▸ **Selected extract**
>>>>
Wednesday, February 1, 2023

Three Nights in Chincoteague: 1980 (Part 2)

Part 1 may be found here.


We spend the next day on Assateague Island. The adults lounge under umbrellas, sunglasses on their noses, talking over each other. My little sister and cousins have brought inflatable toys for the surf, though the rocks and rough sand puncture them mere minutes after they’ve been blown up. There’s no need for floats, though, when the kids have buckets and spades for sandcastles, and seashells to discover, and the natural pleasures of the surf. I spend the day taking long, solitary walks, letting the waves splash over my ankles and calves. From time to time, crabs buried beneath the sand will resent my trespass and nip at my toes, causing me to yelp and stumble away. We eat sandwiches for lunch, play miniature golf in Chincoteague to get out of the afternoon heat. There are no historical markers to stand over in reverence, no battlefields, no lessons to learn. It truly is our first and only real vacation as a family. Though it’s no Magic Kingdom, everything about the experience feels fresh and new. I let the sun and wind bleach away the stain of what I’d done the night before, in the thicket.

It’s dark again. After the kids get tucked into bed, the adults play bridge in Bert and Jane’s cabin. And though I know I shouldn’t, when I see that firefly light of his smoke after dark, I once more wander out the back door and sit opposite the big-nosed stranger.
<<<<
▸ **Short problem A**
Extract every line of the listing below that contains the word "dropdown".

▸ **Data excerpts**
>>>>
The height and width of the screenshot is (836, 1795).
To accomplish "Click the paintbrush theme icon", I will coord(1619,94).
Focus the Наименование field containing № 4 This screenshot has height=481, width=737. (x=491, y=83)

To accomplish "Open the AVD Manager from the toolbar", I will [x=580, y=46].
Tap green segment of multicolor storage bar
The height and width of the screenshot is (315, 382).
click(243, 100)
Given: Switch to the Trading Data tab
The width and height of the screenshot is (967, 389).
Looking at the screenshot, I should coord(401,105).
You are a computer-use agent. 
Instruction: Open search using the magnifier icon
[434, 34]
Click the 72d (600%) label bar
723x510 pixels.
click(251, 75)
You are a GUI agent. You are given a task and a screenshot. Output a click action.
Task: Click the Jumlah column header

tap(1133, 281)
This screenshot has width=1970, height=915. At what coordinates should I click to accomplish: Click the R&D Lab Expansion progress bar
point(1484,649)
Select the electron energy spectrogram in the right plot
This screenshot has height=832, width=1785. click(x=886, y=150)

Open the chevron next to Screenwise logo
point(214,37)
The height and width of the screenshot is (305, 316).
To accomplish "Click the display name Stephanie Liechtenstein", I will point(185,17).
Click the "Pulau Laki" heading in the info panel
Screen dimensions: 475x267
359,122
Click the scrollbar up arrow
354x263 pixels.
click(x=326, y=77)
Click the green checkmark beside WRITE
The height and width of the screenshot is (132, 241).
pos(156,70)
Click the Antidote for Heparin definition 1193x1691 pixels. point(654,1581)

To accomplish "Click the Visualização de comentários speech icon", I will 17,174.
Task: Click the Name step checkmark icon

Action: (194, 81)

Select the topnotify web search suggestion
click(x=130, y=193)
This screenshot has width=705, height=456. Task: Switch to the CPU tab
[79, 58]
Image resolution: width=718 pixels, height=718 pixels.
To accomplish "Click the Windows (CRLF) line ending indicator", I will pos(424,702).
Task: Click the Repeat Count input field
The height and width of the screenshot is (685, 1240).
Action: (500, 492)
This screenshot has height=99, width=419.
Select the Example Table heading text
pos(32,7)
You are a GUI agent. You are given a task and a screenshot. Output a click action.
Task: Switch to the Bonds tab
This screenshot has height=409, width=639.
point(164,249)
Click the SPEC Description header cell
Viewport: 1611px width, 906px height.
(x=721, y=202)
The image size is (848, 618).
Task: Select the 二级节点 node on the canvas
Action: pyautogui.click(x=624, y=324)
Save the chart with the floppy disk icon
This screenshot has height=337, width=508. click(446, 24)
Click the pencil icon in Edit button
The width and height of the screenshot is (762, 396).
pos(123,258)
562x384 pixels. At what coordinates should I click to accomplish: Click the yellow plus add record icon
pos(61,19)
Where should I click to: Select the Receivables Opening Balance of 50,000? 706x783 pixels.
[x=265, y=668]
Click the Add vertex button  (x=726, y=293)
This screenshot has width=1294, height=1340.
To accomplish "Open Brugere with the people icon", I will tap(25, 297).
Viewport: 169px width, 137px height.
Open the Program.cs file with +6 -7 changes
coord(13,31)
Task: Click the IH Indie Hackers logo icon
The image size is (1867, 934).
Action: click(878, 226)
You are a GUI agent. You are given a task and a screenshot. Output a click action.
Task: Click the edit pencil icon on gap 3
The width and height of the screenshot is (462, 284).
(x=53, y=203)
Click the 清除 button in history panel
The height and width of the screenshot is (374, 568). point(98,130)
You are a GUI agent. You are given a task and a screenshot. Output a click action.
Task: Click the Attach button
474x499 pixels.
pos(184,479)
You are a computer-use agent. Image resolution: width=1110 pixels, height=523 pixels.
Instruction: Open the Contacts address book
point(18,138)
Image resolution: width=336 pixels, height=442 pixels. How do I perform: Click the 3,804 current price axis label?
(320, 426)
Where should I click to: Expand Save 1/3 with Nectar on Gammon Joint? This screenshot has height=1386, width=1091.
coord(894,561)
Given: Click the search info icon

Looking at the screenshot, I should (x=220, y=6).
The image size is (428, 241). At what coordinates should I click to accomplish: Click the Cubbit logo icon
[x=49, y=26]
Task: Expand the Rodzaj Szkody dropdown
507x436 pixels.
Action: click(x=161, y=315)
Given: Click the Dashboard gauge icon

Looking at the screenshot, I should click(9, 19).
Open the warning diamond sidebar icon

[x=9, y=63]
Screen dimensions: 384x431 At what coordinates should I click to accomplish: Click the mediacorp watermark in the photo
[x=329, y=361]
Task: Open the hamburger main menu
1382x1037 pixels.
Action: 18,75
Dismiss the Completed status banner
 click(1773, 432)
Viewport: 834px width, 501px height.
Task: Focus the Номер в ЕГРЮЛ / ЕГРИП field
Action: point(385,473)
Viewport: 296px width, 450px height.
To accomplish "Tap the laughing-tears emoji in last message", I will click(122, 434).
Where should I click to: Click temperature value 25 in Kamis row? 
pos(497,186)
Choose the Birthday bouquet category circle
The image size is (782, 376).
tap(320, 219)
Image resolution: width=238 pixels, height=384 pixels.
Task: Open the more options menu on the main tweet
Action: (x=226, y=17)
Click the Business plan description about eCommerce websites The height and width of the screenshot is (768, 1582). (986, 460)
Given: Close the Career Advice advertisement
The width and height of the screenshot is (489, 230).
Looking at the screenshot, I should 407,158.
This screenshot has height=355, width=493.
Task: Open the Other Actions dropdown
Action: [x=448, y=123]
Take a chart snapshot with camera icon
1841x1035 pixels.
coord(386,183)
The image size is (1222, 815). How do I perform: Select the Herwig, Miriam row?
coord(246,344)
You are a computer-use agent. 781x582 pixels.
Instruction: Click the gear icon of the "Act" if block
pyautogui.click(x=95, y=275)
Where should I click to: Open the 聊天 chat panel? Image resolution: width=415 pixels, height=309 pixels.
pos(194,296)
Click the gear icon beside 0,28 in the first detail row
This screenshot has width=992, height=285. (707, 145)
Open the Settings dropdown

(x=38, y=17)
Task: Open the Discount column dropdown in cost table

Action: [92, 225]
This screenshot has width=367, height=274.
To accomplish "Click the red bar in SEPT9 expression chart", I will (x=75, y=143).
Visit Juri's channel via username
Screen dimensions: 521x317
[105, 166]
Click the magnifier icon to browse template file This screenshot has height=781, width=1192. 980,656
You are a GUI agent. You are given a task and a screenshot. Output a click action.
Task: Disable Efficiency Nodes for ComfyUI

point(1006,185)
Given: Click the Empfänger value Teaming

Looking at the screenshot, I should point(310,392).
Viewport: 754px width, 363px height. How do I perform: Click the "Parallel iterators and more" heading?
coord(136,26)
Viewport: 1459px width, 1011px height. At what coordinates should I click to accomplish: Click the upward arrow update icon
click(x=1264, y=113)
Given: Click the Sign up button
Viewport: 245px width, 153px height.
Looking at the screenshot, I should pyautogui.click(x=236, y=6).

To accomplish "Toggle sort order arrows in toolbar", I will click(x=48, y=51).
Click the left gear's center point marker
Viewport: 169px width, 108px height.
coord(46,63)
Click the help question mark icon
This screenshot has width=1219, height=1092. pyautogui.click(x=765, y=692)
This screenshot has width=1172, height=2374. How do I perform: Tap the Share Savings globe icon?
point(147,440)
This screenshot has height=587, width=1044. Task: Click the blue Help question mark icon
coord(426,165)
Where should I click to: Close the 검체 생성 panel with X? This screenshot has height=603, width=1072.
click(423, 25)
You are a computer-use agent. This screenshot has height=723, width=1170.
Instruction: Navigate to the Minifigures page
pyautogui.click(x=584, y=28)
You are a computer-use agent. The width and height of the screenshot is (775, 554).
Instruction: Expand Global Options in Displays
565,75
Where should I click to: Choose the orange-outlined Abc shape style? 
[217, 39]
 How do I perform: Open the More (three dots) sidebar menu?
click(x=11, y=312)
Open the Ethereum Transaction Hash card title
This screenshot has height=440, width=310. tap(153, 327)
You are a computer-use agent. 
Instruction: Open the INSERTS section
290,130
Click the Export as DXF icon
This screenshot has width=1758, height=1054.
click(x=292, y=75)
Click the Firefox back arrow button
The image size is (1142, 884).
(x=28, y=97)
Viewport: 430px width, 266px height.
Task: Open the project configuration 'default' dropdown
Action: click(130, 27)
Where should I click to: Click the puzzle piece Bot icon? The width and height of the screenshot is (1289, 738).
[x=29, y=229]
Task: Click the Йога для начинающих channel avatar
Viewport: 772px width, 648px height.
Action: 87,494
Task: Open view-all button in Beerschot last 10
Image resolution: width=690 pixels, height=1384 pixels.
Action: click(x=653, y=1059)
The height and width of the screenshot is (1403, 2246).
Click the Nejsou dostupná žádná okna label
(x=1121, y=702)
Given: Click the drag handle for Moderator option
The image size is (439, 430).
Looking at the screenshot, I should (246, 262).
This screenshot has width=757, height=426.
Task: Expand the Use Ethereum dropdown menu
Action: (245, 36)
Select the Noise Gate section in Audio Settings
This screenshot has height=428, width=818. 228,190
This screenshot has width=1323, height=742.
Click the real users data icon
<<<<
▸ **Short problem B**
In the Chincoteague vacation passage above, where do the adults play bridge after the kids are put to bed?

▸ **Final answer A**
Task: Expand the Rodzaj Szkody dropdown
Task: Open the Other Actions dropdown
Open the Settings dropdown
Task: Open the Discount column dropdown in cost table
Task: Open the project configuration 'default' dropdown
Task: Expand the Use Ethereum dropdown menu

▸ **Final answer B**
In Bert and Jane's cabin.